Tottenham manager Harry Redknapp insists there is still "all to play for" in the race for Champions League qualification, but accepts yesterday's 2-1 home defeat by Norwich makes it tough to overhaul third-placed Arsenal.

The industrious Canaries - who are now all but guaranteed top-flight survival with 43 points, perched in ninth place - went ahead through Anthony Pilkington on 13 minutes and were then denied what looked a clear penalty for a foul by Ledley King on Grant Holt after which Spurs levelled through a well-taken effort from Jermain Defoe.

The expected second-half onslaught, however, failed to materialise, with Benoit Assou-Ekotto denied by a fine save from John Ruddy before Gareth Bale hit the underside of the crossbar.

It was, though, the Norfolk side who went on to claim all three points through a 20-yard strike from winger Elliott Bennett.

It could prove a costly defeat for Spurs, who not so long ago looked set to mount a serious title challenge, but following a run of just one win in eight league games have seen first Arsenal overtake them back up into third, while Newcastle are level on points.

Redknapp, however, insists all is not yet lost as they look to secure a return to elite European football.

"It is all still to play for.
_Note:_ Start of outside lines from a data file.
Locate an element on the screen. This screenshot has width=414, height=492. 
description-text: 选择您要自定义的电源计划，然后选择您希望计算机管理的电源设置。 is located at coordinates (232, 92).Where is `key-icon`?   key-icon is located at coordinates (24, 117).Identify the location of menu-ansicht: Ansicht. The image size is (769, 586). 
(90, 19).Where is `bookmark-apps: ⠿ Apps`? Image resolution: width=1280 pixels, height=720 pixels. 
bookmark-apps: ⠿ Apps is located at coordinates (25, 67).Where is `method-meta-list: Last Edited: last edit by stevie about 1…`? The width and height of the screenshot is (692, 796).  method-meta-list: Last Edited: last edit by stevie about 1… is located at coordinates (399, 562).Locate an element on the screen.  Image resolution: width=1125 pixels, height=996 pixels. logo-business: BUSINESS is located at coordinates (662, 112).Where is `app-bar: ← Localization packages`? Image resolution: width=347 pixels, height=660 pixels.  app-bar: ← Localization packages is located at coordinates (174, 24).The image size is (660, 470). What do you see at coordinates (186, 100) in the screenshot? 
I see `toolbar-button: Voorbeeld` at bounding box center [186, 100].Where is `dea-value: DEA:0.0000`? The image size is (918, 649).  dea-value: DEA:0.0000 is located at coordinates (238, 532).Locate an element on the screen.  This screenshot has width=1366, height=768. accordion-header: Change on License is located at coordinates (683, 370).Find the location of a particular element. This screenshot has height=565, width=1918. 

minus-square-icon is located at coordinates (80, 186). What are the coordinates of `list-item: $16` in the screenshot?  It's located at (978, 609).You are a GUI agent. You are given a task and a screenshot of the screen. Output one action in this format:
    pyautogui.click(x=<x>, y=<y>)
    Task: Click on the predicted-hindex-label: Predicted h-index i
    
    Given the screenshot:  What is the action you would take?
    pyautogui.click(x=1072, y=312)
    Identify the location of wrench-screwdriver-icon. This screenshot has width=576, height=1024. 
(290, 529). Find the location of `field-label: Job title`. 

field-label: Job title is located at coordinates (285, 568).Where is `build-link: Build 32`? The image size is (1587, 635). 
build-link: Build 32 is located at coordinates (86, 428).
It is going to be close, but there are still five games to go. It is the team who wants it most," he said.

"We would settle for finishing fourth. Champions League football is the key.

"It would be lovely to finish above Arsenal, but that is going to be tough know.

"It is still all to play for - Chelsea have to play Arsenal, Newcastle have to play Chelsea, Chelsea have to play Liverpool away, so who knows?"

Redknapp accepted his side "had a bad day", but defended his team selection, with midfielder Scott Parker rested to protect against hamstring injury.

"We get hold of the ball more when we played 4-3-3, I think we control the ball more, but one or two didn't look quite right," he said.

Norwich manager Paul Lambert was full of praise for his side, many of whom have come up from npower League One in successive promotions, hailing it as the "best performance" of his three-season tenure.

Lambert sees no reason why several of his hard-working team should not earn international recognition.

"People are going to clamour for him with England, but you could do a lot worse than look at him, the way he is playing and with the work-rate he has got," said Lambert.

"On merit and the way the team are playing, maybe people should look at them [for international call-ups].

"I don't want people to dismiss them as being at 'little old Norwich'. They have earned the right to make a name for themselves."

The Canaries manager, however, was less than impressed by the decisions of referee Michael Oliver.

"That tackle wouldn't have looked out of place at Murrayfield," said Lambert of King's foul on Holt.

"How he has missed that, I don't know. Everyone in the ground saw that. It is bizarre."